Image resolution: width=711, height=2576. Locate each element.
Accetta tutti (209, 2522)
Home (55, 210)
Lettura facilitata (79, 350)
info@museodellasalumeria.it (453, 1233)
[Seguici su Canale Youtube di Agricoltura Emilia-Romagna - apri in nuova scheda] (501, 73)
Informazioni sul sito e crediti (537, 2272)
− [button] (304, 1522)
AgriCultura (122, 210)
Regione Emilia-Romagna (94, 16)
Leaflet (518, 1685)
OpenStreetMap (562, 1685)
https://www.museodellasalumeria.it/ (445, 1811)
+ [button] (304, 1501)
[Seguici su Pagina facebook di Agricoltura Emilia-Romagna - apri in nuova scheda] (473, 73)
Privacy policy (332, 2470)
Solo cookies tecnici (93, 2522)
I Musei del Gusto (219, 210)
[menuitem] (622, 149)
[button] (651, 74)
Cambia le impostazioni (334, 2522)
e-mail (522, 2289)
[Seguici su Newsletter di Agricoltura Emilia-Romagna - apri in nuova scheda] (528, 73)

--

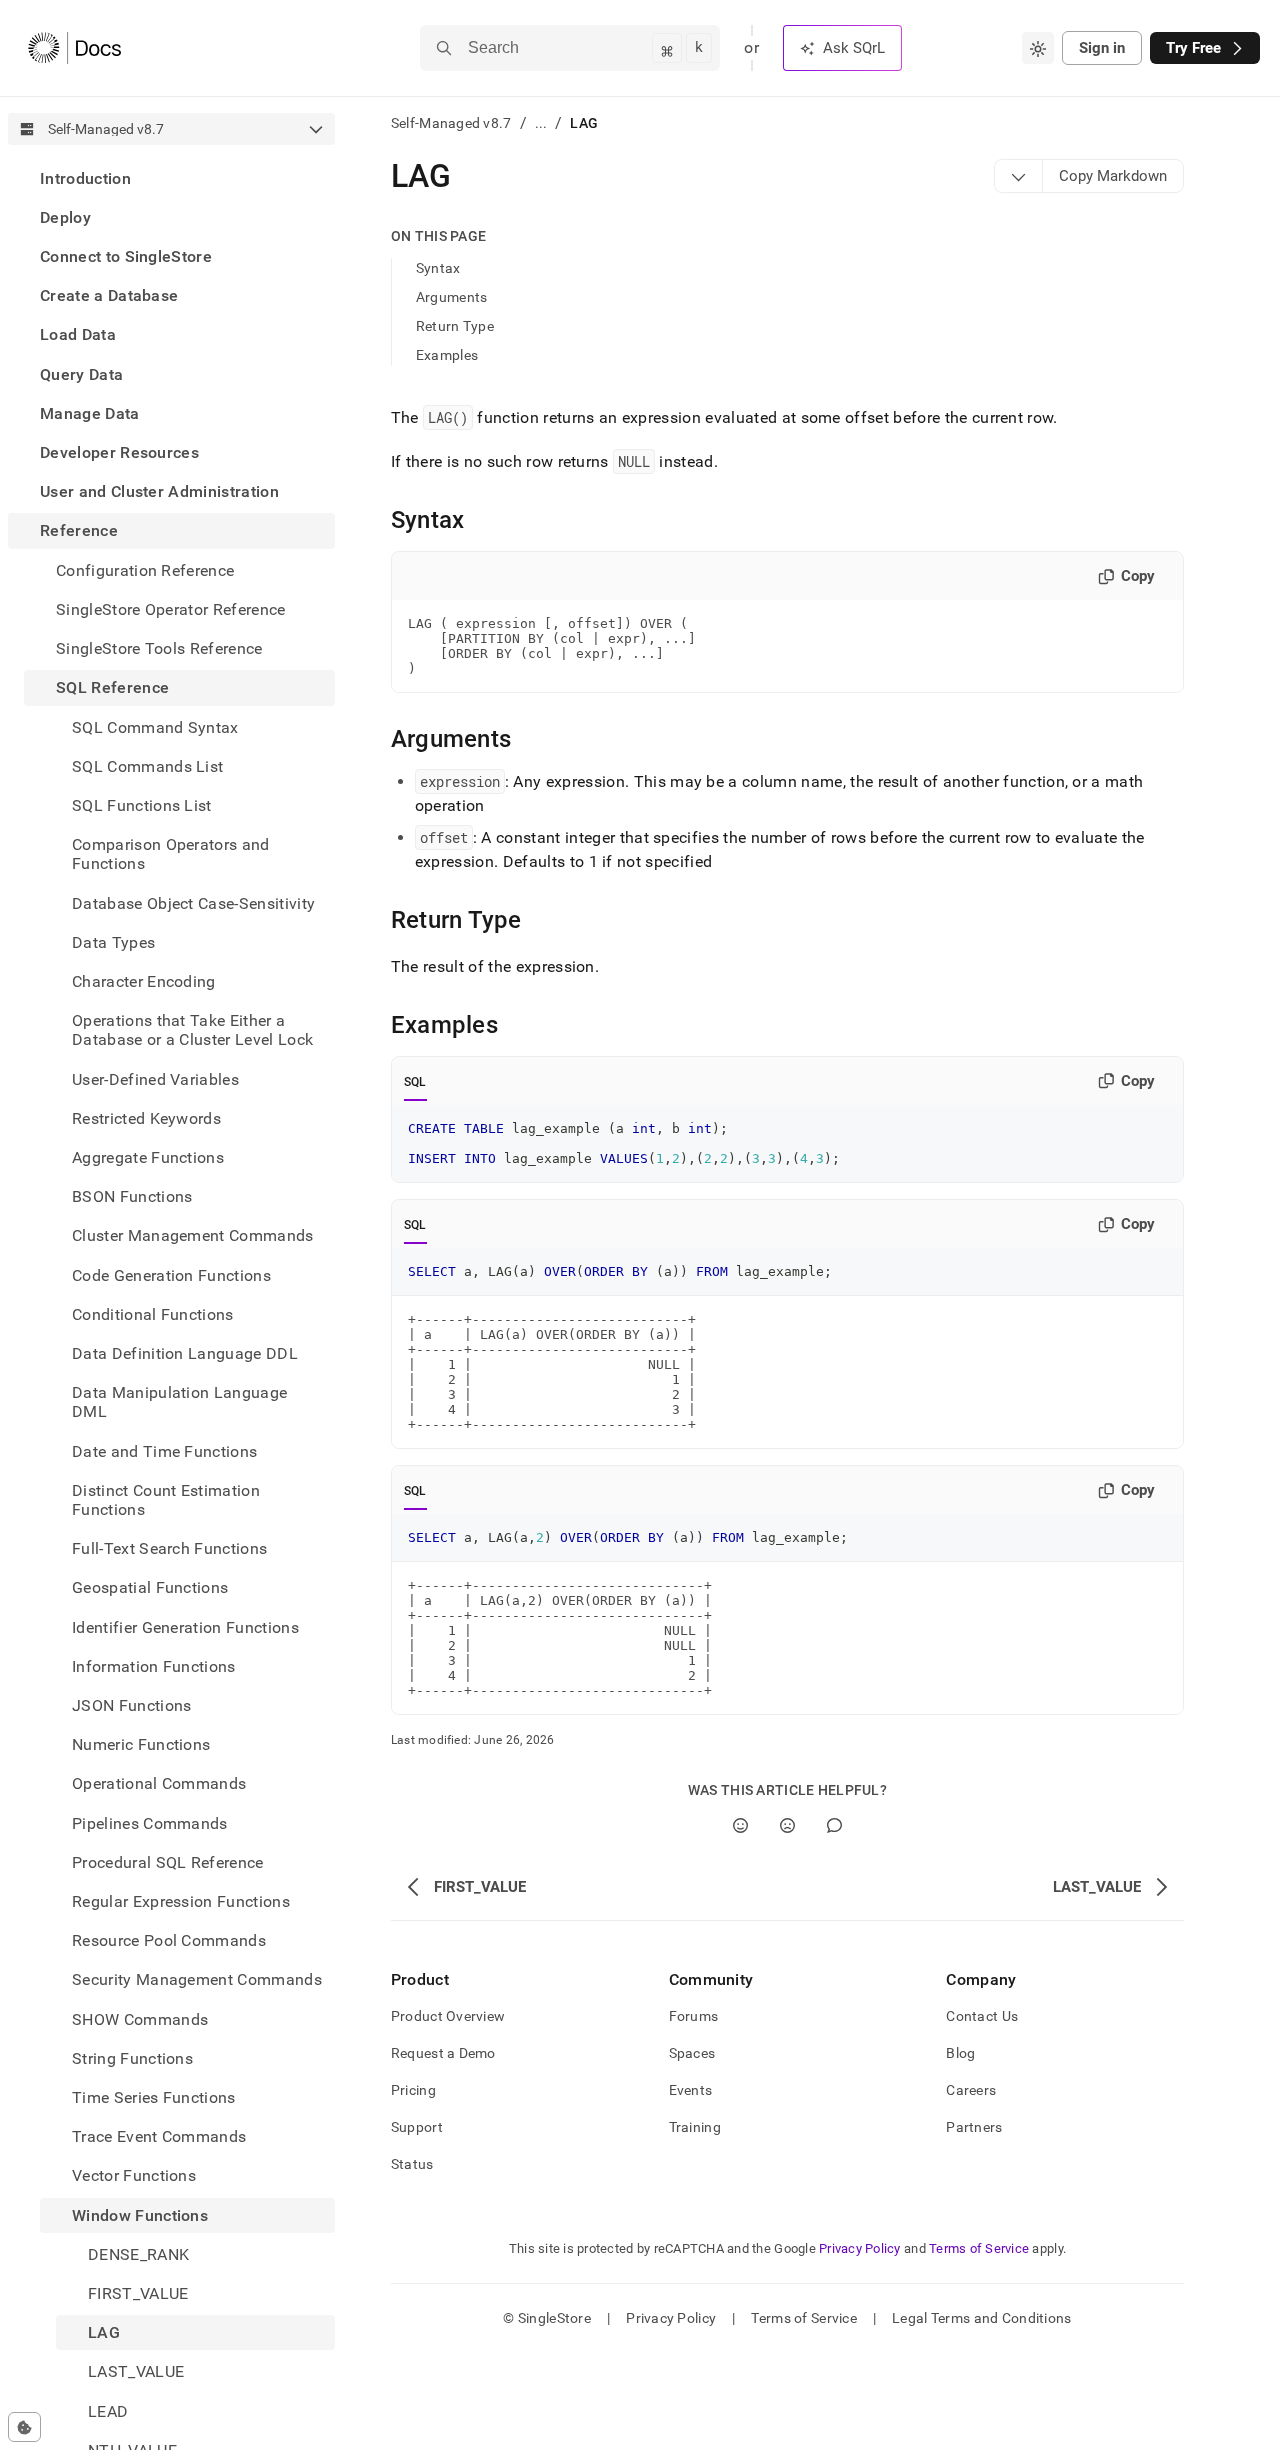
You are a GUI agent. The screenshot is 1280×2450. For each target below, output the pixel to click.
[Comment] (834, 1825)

**Work to be completed**
Using the data above, transcribe the lines that run from the line with "[button] (651, 74)" to the line with "[Seguici su Newsletter", both ends kept, and output nothing else.

**Reply to the exercise**
[button] (651, 74)
Cambia le impostazioni (334, 2522)
e-mail (522, 2289)
[Seguici su Newsletter di Agricoltura Emilia-Romagna - apri in nuova scheda] (528, 73)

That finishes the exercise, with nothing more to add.